Coffeehouse of Glory - the Complete Recordings version
Author: Robert Force
Date/Studio: 1990 Synergy, Chimacum, WA
Engineer: Neville Pearsall
Producer: Nick Dallett
Original Release: Port Townsend Dreams (BAF 2)
Current Release: The Complete Recordings (BSR 158)
This song marked a turning point in many ways for me-- both as a songwriter and as a person living in the world. It is about the passing of Charlie Berg, Bergo Deano, as he called himself. Of him I could easily write an entire book. Like the song says, he was my teacher. He taught me songs. More importantly, he taught me to just sing what I heard the way I heard it.
He and I made several cross-country trips together, once in a VW bug he had “borrowed” from an old skipper of his. Several months later he returned it to the skipper's consternation who had reported it stolen. Charlie was never big on property rights. Later I learned he had to build a fire under it in Montana to warm the oil up sufficiently to turn over the engine. Original. But he was from Bozeman and I suppose that was a trick the locals all knew.
He started off a damn fine violinist and even had invented a vibrato bowing technique that won him some acclaim. Over the years he got worse and worse-- or better and better, depending on how you look at it. He forsook the violin and took up fiddle, scratching out Holy Modal Rounder tunes, AmTrads and even a little Grateful Dead when the fancy struck him. He LOVED being irascible.

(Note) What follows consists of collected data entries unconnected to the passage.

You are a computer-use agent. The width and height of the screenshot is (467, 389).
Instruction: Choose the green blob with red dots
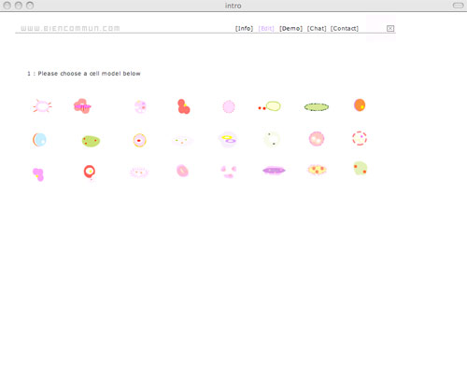(x=91, y=141)
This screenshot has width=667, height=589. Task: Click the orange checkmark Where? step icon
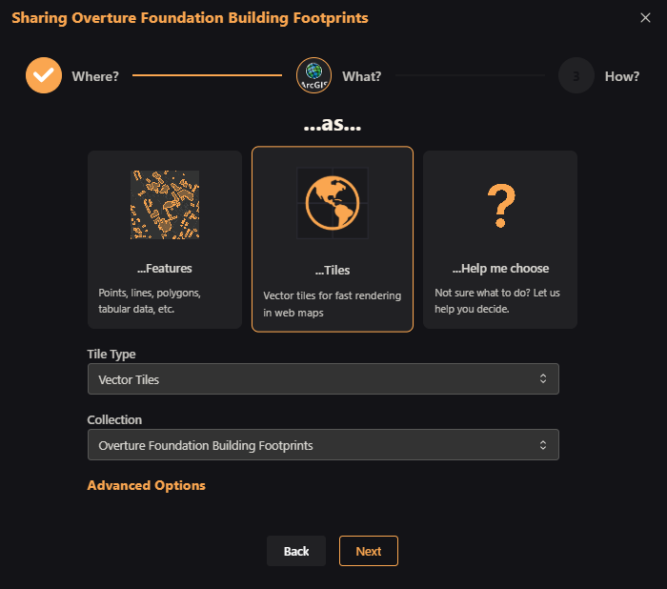pos(44,75)
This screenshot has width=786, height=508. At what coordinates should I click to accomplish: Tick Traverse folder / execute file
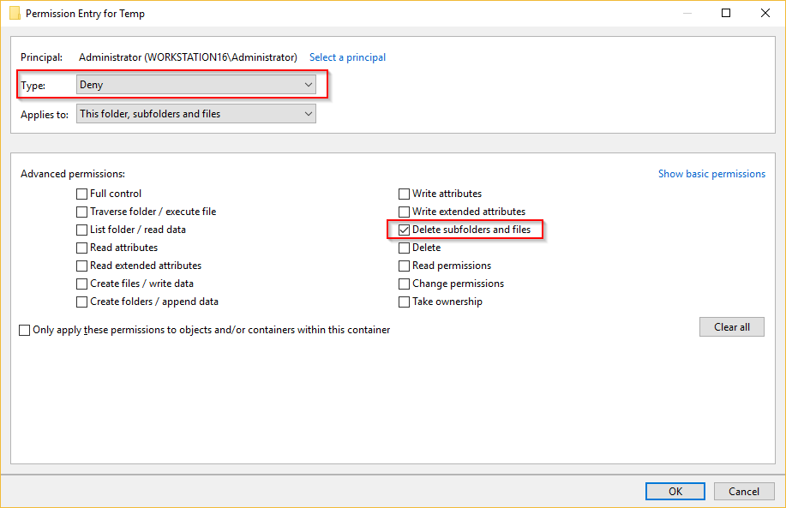(81, 212)
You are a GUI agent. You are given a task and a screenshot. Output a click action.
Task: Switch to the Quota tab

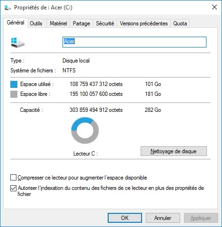click(x=180, y=23)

From time to time he'd wander into people's houses and remove Gurdjieff's, Beezelbubs Tales to his Grandson if he thought that person wasn't reading it. He himself had read it three times just like the master asked. He'd hold it ransom or pass it along to someone else he thought should have it. Strange as it sounds, it was a part of who he was. No one who ever dealt with Charlie thought it odd.
The song takes up when he was living in a cabin in the town of LaConner, WA and using his Volvo PV544 as a chicken coop. At that time Tom Robbins was hanging out in the local tavern and pumping the river rats for stories to use in his book, Another Roadside Attraction. I am more than sure Charlie gave him earfuls. He was never short on flights of the imagination or home-spun homilies.

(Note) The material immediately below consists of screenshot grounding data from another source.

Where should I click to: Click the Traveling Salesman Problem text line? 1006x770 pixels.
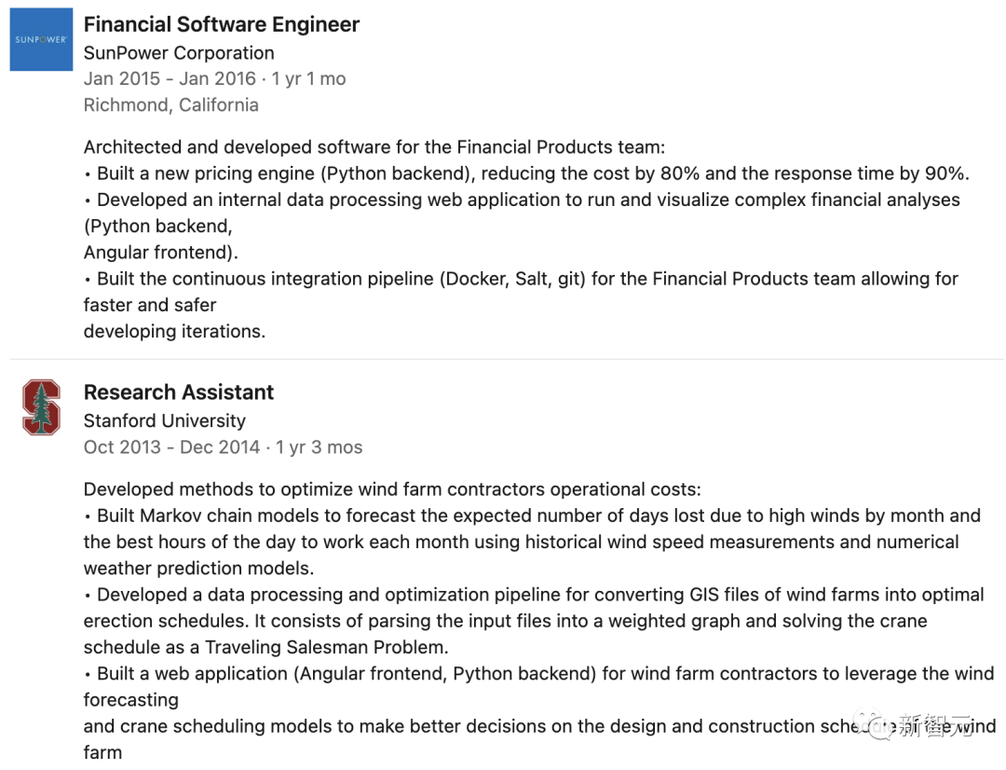click(x=265, y=647)
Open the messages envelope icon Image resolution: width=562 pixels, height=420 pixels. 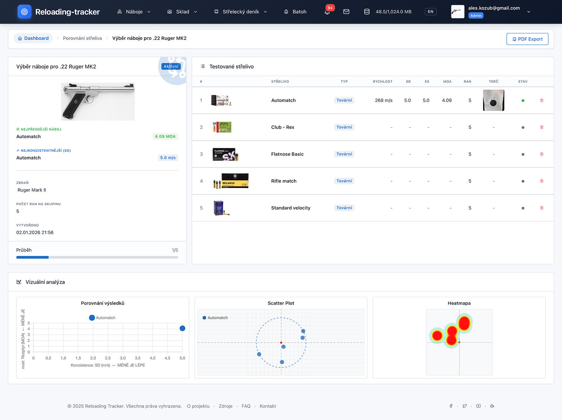point(346,12)
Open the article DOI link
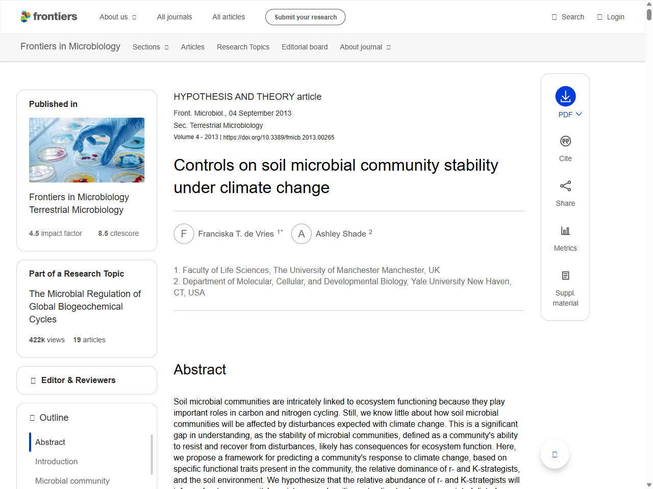 [279, 137]
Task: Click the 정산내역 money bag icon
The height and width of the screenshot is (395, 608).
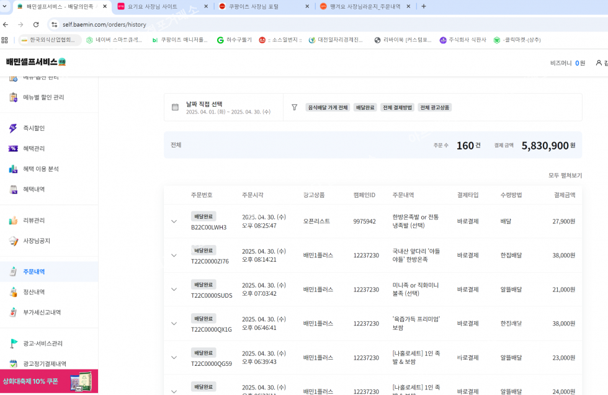Action: pyautogui.click(x=13, y=292)
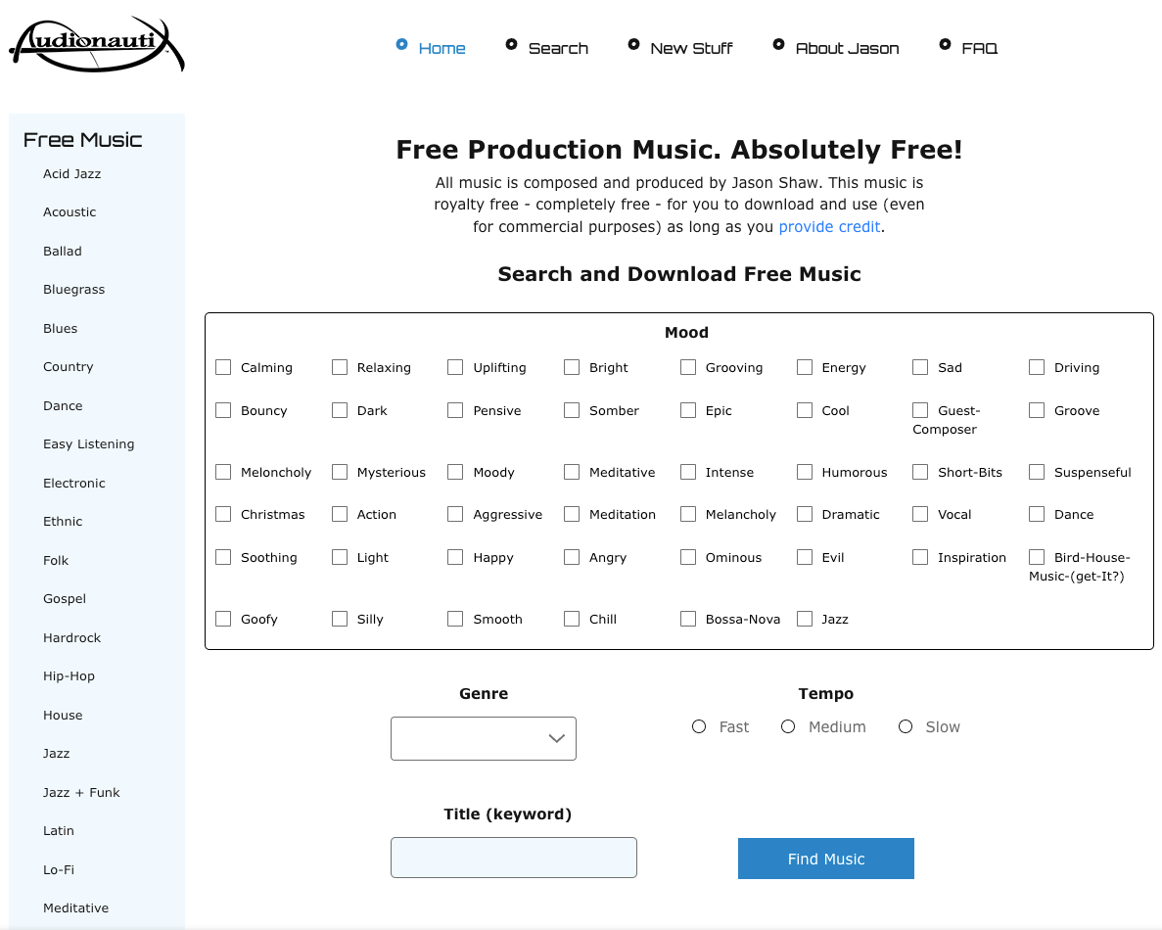Click the bullet icon beside FAQ

(945, 44)
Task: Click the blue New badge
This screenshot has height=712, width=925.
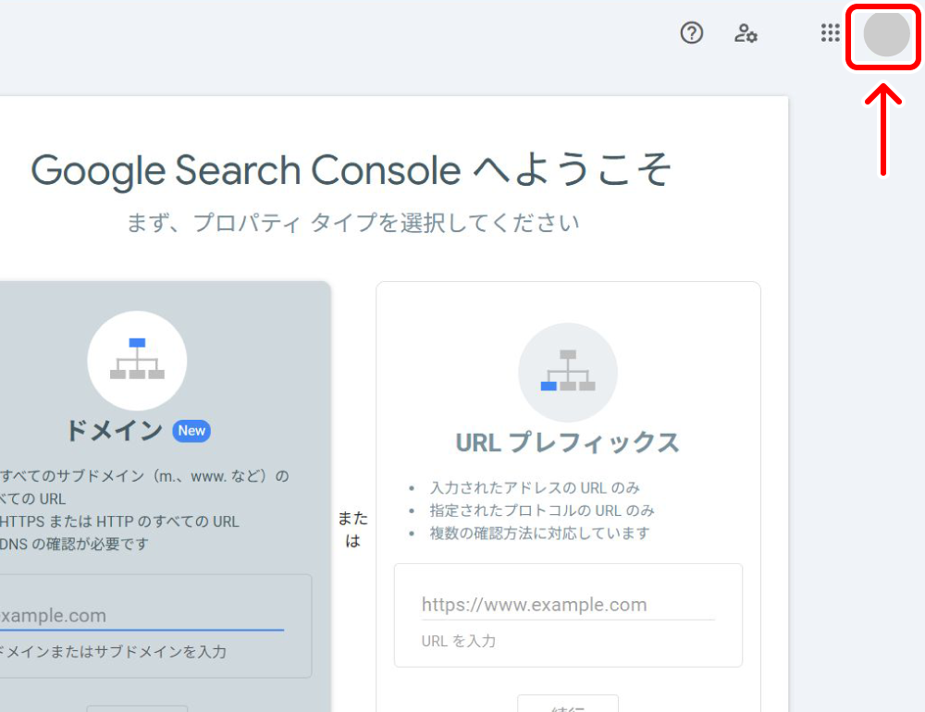Action: [x=191, y=430]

An image from the song talks about “lighting up the grass 'round Fishtown Slough.” His cabin was on the edge of a marsh. In the Pacific Northwest we often only see the sun for a quick glimpse as it sets below the clouds in the west. In that magic moment, the tips of the grass light up with an ethereal, bright fire. It is not quite as elusive as the “green flash” but close.
If you netsearch on “Fishtown LaConner” you will find it was an early “boat people” gathering place, harboring writers and poets who were later to become well-known and quite a few other quasi-miscreants and sailboat hippies who weren't so destined. It's all gone now. Just like Charlie. The coffeehouse era is also pretty much gone except maybe in my version of heaven where Charlie has angels slamming down beer mugs, pounding out the tune and belting the words to Old Plank Road.
Perhaps one of the most poignant lines is, “If you have to knock, you don't need to come in.” That was Charlie. The door is open and if you don't know that, you shouldn't be here. That line, I learned later, originated with Joe Breskin when they were inner city, gung ho, bicycle riding, health food fanatics in Seattle, Joe being the lead guitarist of a seminal psychedelic Seattle band, The Clockwork Orange.
I recorded an earlier, string band version just after Charlie died. The one on Did You I wanted to be a stand alone-- just me and my dulcimer. Charlie's was the first time I knew in a very visceral way we, none of us, are immortal. My kids still remember me suddenly getting quiet and writing the words on a napkin as we returned on a ferry boat from visiting where we thought he'd be found up at Jeff Margolis' cracker barrel hangout, Everybody's Store, near Deming, WA. The words came all at once.